Increased levels of free fatty acids (FFAs) and hypertriglyceridemia are important risk factors for cardiovascular disease. The effective fraction isolated from radix astragali (RA) has been reported to alleviate hypertriglyceridemia. The mechanism of this triglyceride-lowering effect of RA is unclear. Here, we tested whether activation of the mTORC1-PPAR γ signaling pathway is related to the triglyceride-lowering effect of RA. High-fat diet-induced obese (DIO) rats were fed a high-fat diet (40% calories from fat) for 9-10 weeks, and 4 g/kg/d RA was administered by gavage. RA treatment resulted in decreased fasting triglyceride levels, FFA concentrations, and adipocyte size. RA treated rats showed improved triglyceride clearance and fatty acid handling after olive oil overload. RA administration could also decrease macrophage infiltration and expression of MCP-1 and TNF α , but it may also increase the expression of PPAR γ in epididymal adipose tissue from RA treated rats.
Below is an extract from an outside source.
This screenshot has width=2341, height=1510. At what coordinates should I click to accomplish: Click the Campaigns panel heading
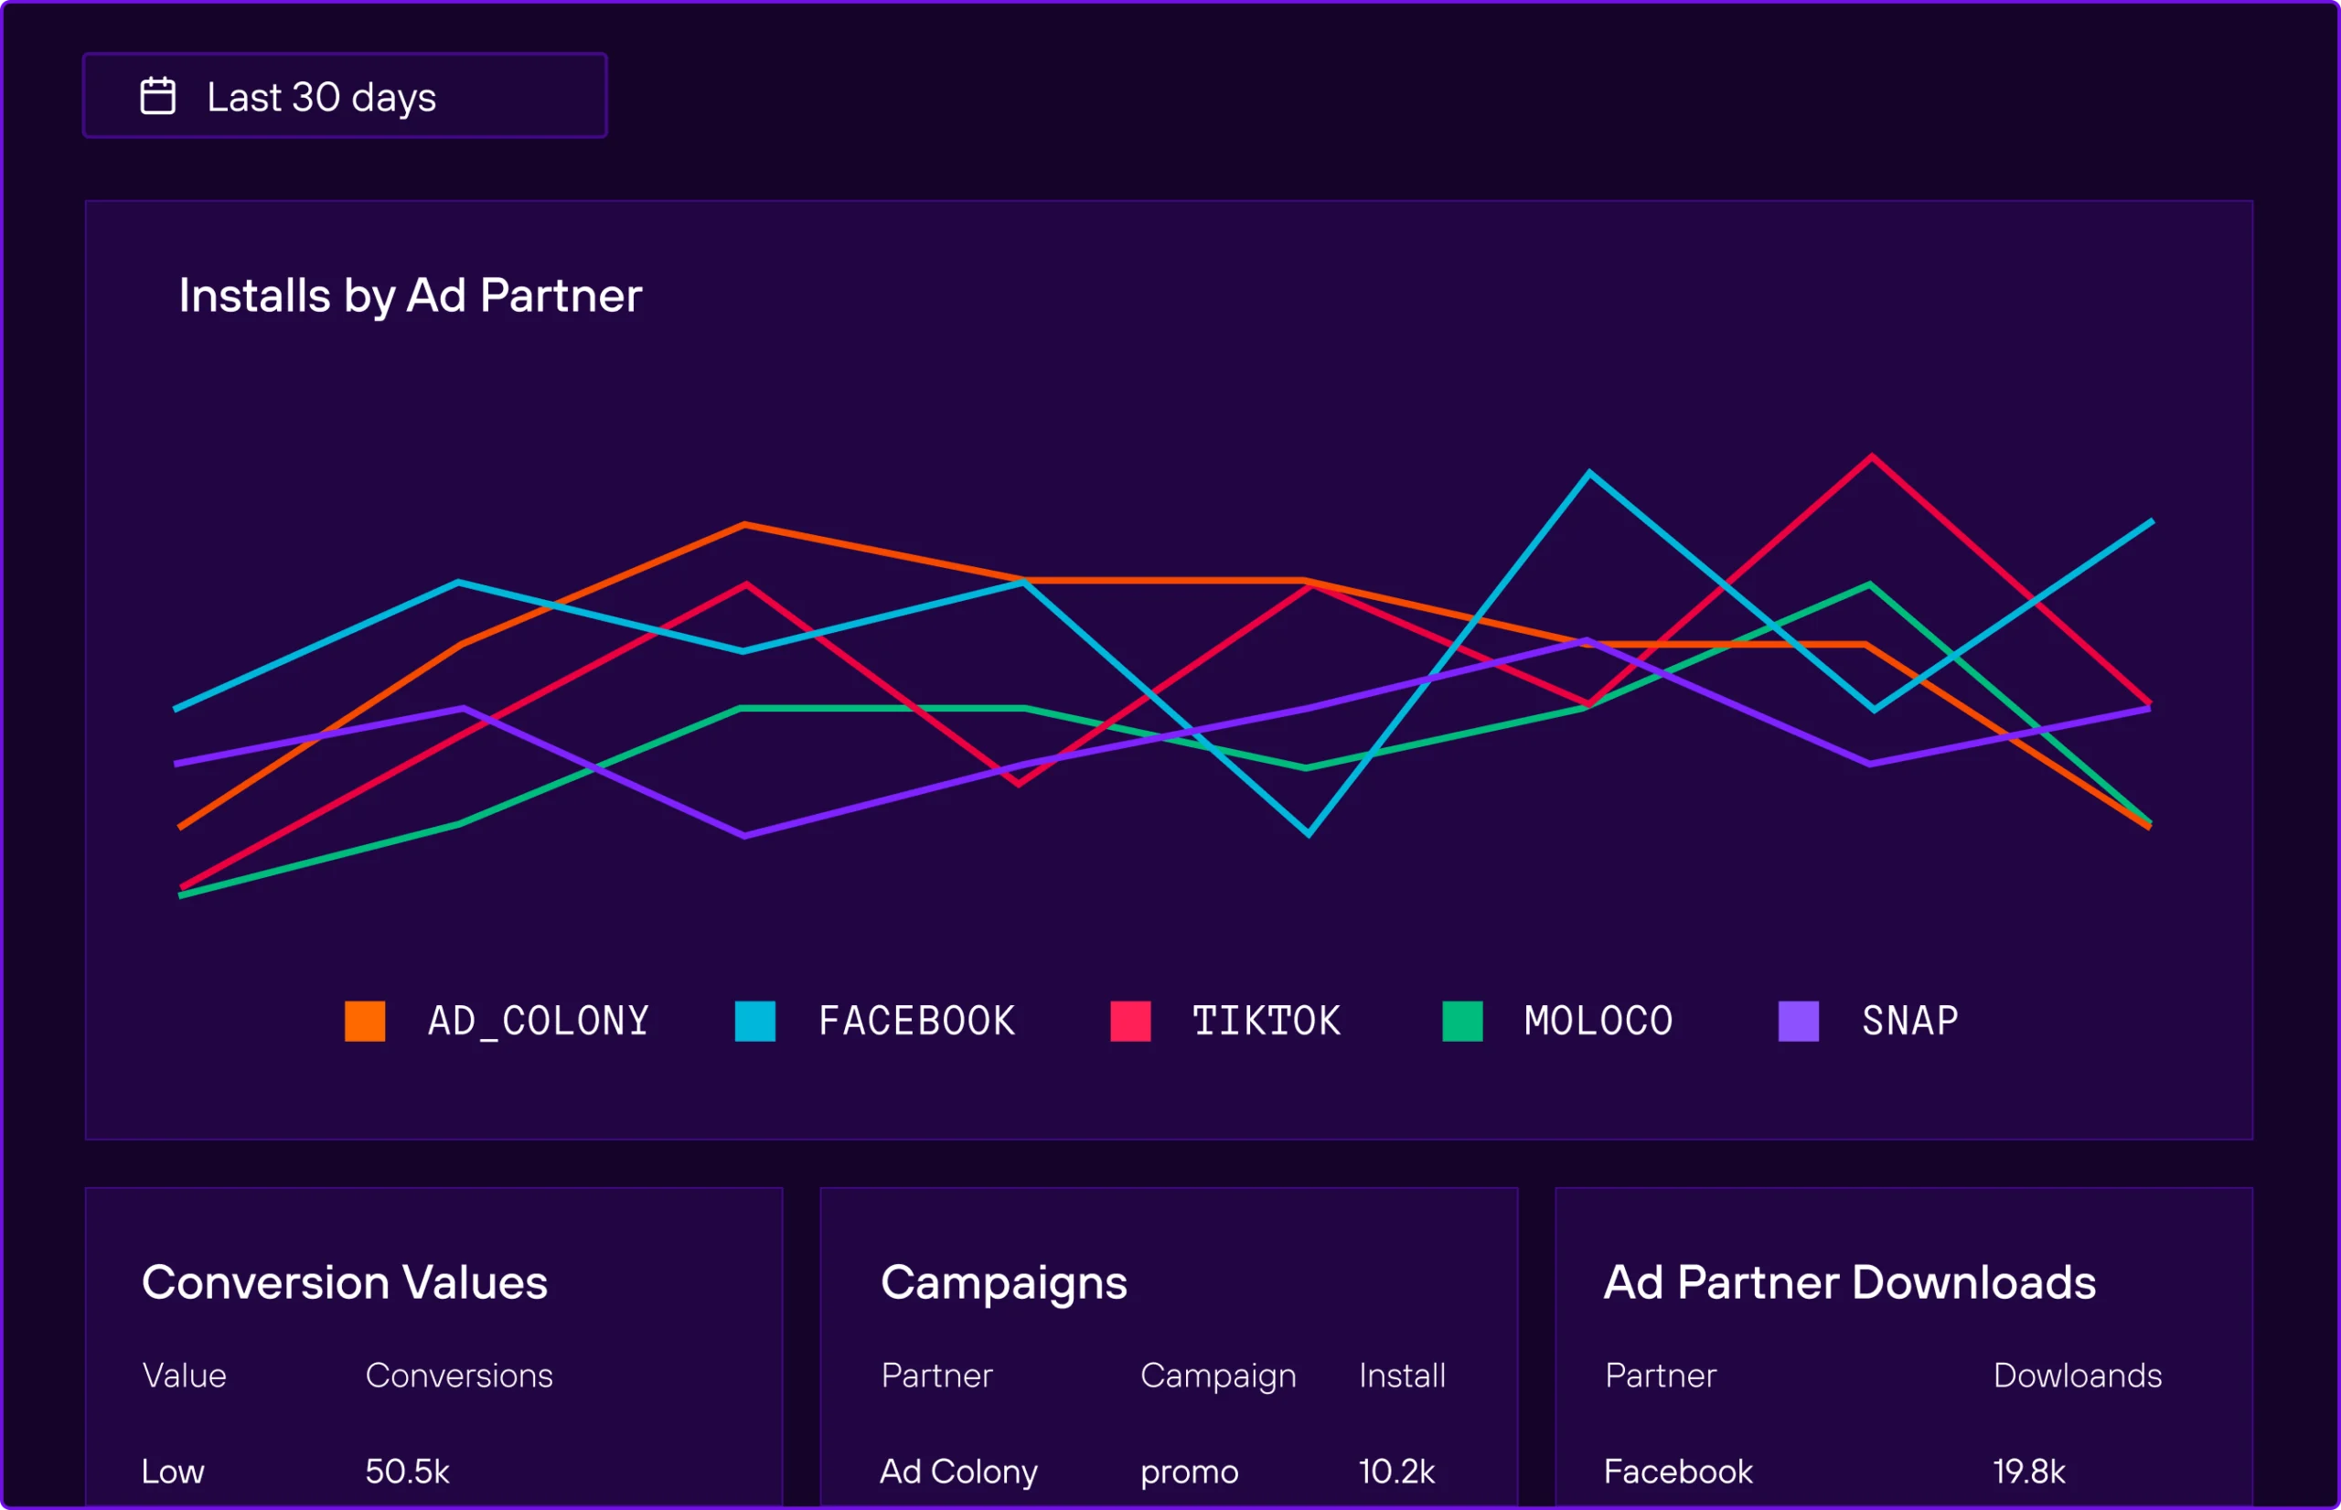point(1004,1282)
Consistently, expressions of PPAR γ and phospho-p70S6K were increased in differentiated 3T3-L1 adipocytes treated with RA. Moreover, RA couldnot upregulate the expression of PPAR γ at the presence of rapamycin. In conclusion, the mTORC1-PPAR γ signaling pathway is a potential mechanism through which RA exerts beneficial effects on the disturbance of triglyceride metabolism and dysfunction of adipose tissue in DIO rats.